*Problem details*. Write out the lines from the one containing "Given: Mute audio using the speaker icon" to the one containing "Looking at the screenshot, I should [x=283, y=37].", substituting "volume icon" for "speaker icon" and leaving everything else unchanged.

*Data listing*.
....

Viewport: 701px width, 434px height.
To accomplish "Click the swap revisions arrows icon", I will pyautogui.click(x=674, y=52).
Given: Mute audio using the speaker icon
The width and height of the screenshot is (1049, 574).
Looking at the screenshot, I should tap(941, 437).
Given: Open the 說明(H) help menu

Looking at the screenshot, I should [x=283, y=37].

....

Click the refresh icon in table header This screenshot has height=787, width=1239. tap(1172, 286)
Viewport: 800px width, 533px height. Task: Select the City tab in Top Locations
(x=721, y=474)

....

*In response*.
Given: Mute audio using the volume icon
The width and height of the screenshot is (1049, 574).
Looking at the screenshot, I should tap(941, 437).
Given: Open the 說明(H) help menu

Looking at the screenshot, I should [x=283, y=37].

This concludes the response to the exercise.